Clinical Profiles of Thyroid Dermopathy: A Dermato-Endocrinological Perspective

DOI: 10.2478/jim-2020-0031


Thyroid disorders sometimes have extra-thyroidal manifestations. Hyperthyroidism is a clinical syndrome resulting from excessive secretion of thyroid hormones. The most common cause is Graves’ disease. About 0.5–4.3% of patients with Graves’ disease have an infiltrative dermopathy called thyroid dermopathy, which is due to excessive deposition of glycosaminoglycans from activated fibroblasts. Skin fibroblasts are activated by thyroid stimulating hormone receptor antibodies the whole process being initiated by T lymphocytes. Rarely, thyroid dermopathy is also found in other thyroid disorders such as Hashimoto thyroiditis.
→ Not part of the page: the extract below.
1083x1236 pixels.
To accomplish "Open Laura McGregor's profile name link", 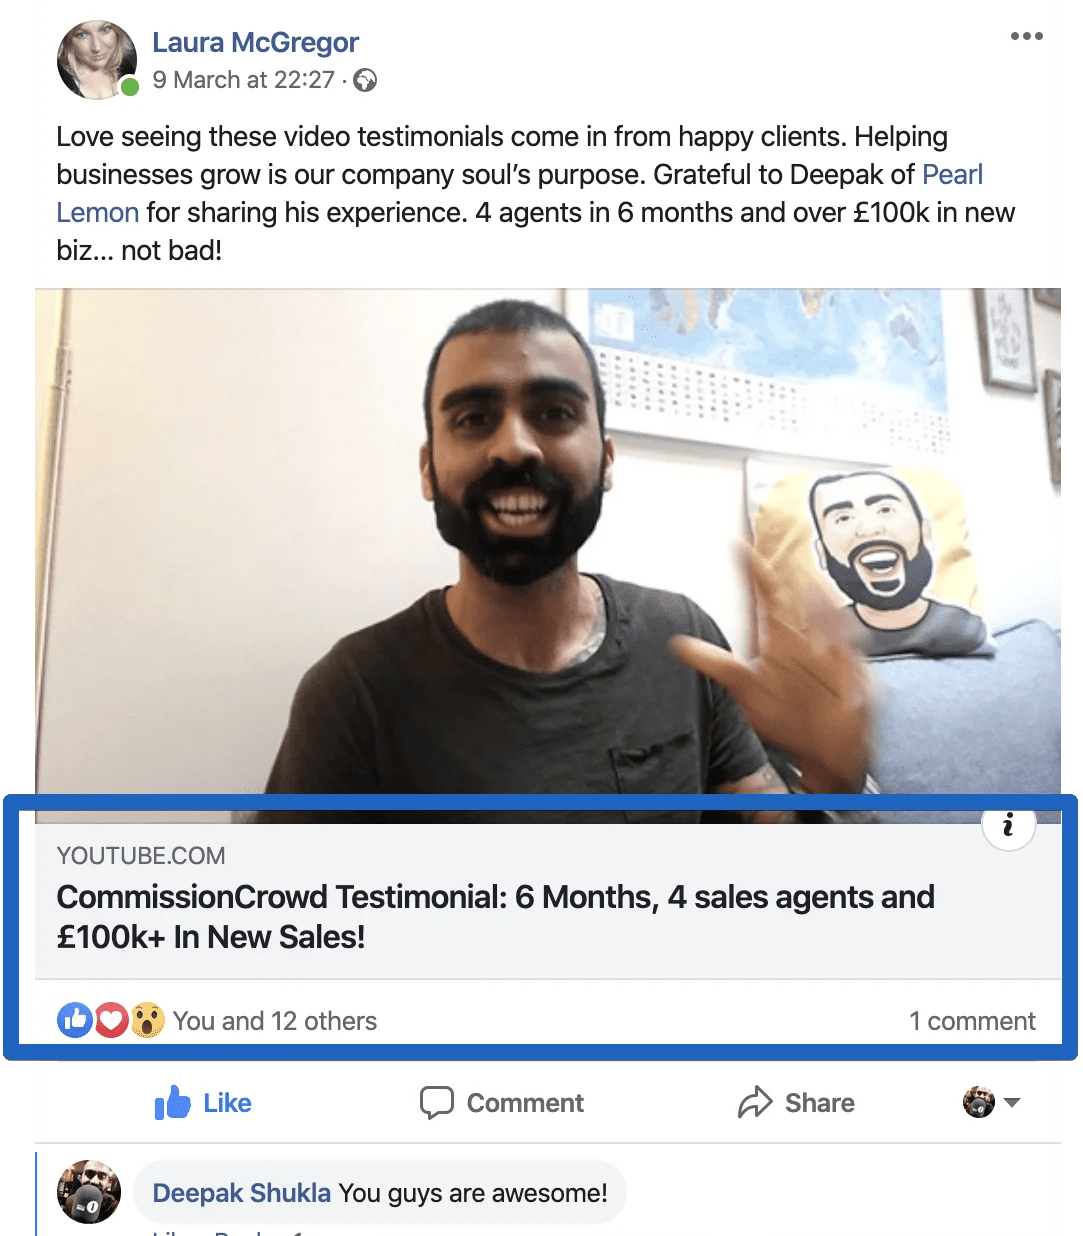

The diffuse non-pitting edema variant is the most common clinical presentation. Other variants include the nodular, plaque, mixed, and elephantiasis types. Usually, the main concerns of the patients are cosmetic, discomfort, and difficulty in wearing shoes. Thyroid dermopathy usually presents after the diagnosis of Graves’ disease, but it may also present together or sometime after this condition. Rarely, thyroid dermopathy presents before the diagnosis of Graves’ disease is made. Apart from the shin and feet, other sites that can be affected include the arms, forearms, back, thighs, pinna, and nose. The management is multidisciplinary, involving dermatologists and endocrinologists. Usually, controlling the thyroid dysfunction does not translate into regression of the skin lesions. However, many patients have their thyroid dermopathy regress spontaneously, while others usually require local therapy. Other therapeutic options include systemic therapy such as pentoxifylline, compressive physiotherapy, and surgery.